24/10/18

Georges Charbonnier: «El escritor y su obra. Ocho entrevistas con JLB» 6. "Historia universal de la infamia", "Historia de la eternidad"








GEORGES CHARBONNIER: Las conversaciones sobre la literatura en general conducen naturalmente a las que han de versar sobre los relatos de Jorge Luis Borges. Ya lo dijimos antes, hay numerosas obras del autor que no han sido traducidas al francés, pero las que sí lo han sido son muy representativas de Borges.

  Hoy hablaremos de un libro titulado Histoire de l’infamie, Histoire de l’éternité. Sabemos las discusiones que surgen de la selección de los títulos de un libro. Raros son los títulos traducidos literalmente, raros son los títulos que un autor determina por sí solo, en entera libertad. Presionados por consideraciones de orden poco literario, los editores ejercen con gran frecuencia presiones muy corteses —muy firmes— para hacer que el autor acepte un título juzgado como atractivo.

Jorge Luis Borges, uno de sus libros publicados en Francia lleva el título de Histoire de l’infamie, Histoire de l’éternité. ¿Escogió usted mismo este título?

  JORGE LUIS BORGES: Sí, pero la explicación está en que en esa época dirigía una especie de suplemento publicado por un diario muy difundido; quería ser popular. Escogí ese título un poco estrepitoso. Escogí, no sin sonreír, Historia universal de la infamia. Nunca había escrito cuentos. No osaba hacerlo: me sentía como un intruso. Era poeta y ensayista y tomé historias verdaderas. Dentro de mí, quizá algo me dijo que no debía contar esas historias con fidelidad, que de todas maneras serían auténticas. Que para divertirme y, tal vez, para engañar al lector había de cambiar un poco las circunstancias, cambiar algo la geografía, inventar detalles que dieran la impresión de realidad. ¡Y volvemos a nuestra discusión anterior!

  Así pues, escribí un libro que no era tal, sino una serie de artículos; y se publicaron en un diario de lectura popular. Más tarde alguien me dijo: podríamos integrar un libro. Fue un amigo mío quien tuvo tal idea.

  ¡Me quedé pasmado! Nunca soñé con hacer tal cosa, para mí era sólo periodismo. Ese amigo insistió: «¿Por qué no? Todo el mundo sabe de quién son, aunque firmaste con seudónimo, pero un seudónimo, y más en Buenos Aires donde el mundo literario es tan restringido, se vuelve en seguida transparente». Le dije: «Y bien, ¿por qué no?»

  Añadí un pequeño prefacio diciendo que no quería engañar a nadie, que lo había escrito por divertirme, que no era menester atenerse a todos los detalles, que sólo estaban para hacerlo parecer auténtico, que había historias que yo había inventado, otras que había tomado de las enciclopedias, otras —la mayor parte— medio copiadas, medio inventadas.

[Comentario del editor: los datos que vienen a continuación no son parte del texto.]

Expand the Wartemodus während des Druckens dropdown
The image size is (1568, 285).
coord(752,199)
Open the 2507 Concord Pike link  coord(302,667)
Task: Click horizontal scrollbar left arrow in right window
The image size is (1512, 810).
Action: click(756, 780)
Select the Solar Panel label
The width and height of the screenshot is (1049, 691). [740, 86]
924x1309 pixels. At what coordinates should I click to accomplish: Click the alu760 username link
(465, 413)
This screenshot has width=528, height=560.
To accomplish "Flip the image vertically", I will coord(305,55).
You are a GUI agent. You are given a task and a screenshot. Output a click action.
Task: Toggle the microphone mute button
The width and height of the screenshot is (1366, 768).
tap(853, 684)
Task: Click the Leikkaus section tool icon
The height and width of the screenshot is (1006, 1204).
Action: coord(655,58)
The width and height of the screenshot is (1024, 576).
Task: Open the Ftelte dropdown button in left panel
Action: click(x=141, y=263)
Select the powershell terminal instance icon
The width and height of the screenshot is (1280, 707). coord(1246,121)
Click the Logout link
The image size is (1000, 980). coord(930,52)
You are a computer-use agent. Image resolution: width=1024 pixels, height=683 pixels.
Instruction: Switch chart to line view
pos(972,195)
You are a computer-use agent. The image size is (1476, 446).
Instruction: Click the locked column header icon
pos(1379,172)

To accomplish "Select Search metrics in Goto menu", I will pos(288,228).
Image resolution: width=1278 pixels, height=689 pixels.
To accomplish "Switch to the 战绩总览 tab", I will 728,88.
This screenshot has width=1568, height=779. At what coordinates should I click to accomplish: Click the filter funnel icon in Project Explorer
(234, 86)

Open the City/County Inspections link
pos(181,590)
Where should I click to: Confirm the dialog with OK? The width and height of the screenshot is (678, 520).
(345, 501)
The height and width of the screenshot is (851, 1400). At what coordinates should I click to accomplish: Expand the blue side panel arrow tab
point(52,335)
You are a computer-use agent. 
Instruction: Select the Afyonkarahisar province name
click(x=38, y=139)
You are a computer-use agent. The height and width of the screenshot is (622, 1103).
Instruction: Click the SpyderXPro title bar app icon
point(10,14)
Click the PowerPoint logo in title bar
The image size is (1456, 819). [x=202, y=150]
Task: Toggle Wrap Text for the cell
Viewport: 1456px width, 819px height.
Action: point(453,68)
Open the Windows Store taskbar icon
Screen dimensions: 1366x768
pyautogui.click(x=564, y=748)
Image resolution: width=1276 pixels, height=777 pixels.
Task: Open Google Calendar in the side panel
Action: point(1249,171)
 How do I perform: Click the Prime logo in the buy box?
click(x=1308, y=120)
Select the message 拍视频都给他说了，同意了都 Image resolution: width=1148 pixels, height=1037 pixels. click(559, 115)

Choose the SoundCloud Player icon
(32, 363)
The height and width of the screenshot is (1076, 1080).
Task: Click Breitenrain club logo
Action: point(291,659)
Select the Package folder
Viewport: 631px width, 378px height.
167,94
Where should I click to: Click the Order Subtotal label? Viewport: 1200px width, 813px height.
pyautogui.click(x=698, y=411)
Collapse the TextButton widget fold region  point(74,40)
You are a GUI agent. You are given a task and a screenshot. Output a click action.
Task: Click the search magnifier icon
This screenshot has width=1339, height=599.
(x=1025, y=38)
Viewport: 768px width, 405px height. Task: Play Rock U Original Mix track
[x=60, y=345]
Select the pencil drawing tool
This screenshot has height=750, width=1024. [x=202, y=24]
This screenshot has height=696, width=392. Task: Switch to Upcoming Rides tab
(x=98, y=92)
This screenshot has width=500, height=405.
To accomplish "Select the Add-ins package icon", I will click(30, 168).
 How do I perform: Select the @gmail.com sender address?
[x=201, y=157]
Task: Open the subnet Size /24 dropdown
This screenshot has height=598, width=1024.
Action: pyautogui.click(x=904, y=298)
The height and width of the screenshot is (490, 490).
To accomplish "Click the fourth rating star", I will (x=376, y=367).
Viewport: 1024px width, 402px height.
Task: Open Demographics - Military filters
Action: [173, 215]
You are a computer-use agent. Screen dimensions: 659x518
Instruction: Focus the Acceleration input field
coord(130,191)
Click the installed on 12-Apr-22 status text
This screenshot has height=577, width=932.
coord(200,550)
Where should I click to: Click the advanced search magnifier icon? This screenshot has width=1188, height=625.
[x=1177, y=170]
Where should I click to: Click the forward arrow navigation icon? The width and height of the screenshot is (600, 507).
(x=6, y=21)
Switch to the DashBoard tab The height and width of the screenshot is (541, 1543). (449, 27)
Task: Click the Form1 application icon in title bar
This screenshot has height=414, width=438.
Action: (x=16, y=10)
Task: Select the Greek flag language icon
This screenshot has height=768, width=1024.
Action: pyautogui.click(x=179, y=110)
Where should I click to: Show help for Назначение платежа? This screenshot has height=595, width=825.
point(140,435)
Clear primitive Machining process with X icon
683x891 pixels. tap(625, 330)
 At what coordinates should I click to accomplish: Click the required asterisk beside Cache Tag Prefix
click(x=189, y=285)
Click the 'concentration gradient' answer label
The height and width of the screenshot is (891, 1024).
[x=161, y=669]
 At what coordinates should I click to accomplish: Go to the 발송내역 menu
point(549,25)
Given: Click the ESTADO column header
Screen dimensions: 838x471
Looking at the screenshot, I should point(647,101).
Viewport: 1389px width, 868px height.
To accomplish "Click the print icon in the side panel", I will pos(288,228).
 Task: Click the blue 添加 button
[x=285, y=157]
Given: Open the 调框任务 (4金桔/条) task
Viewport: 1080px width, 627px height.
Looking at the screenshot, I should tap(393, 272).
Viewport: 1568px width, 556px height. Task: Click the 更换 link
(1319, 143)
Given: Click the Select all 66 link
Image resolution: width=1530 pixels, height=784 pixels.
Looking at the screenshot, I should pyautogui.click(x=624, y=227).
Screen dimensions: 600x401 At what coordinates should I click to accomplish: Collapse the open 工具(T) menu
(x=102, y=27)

El libro tuvo algún éxito. Personas que no podían leer mis poemas y que no se interesaban por mis ensayos, leyeron este librito con cierto placer. Esto me fue útil y me dio el aliento para lanzarme y escribir cuentos, de los que el primero fue esa historia que le gustó sobre el escritor francés que no quiere añadir un libro a la biblioteca ya colmada del mundo ¡y se pone a escribir de nuevo el Quijote! Pero se trata de uno de mis primeros libros.

  G. C.: Lo que es un poco extraño en el título es la palabra «infamia». La palabra «infamia», en francés, tiene mucha fuerza. No es natural en el género humano deslizarse hacia la infamia, esto más bien parece imposible.

  J. L. B.: ¡Oh, bien! Yo digo lo contrario. Es muy fácil. Y, además, caemos en ella, ¿no?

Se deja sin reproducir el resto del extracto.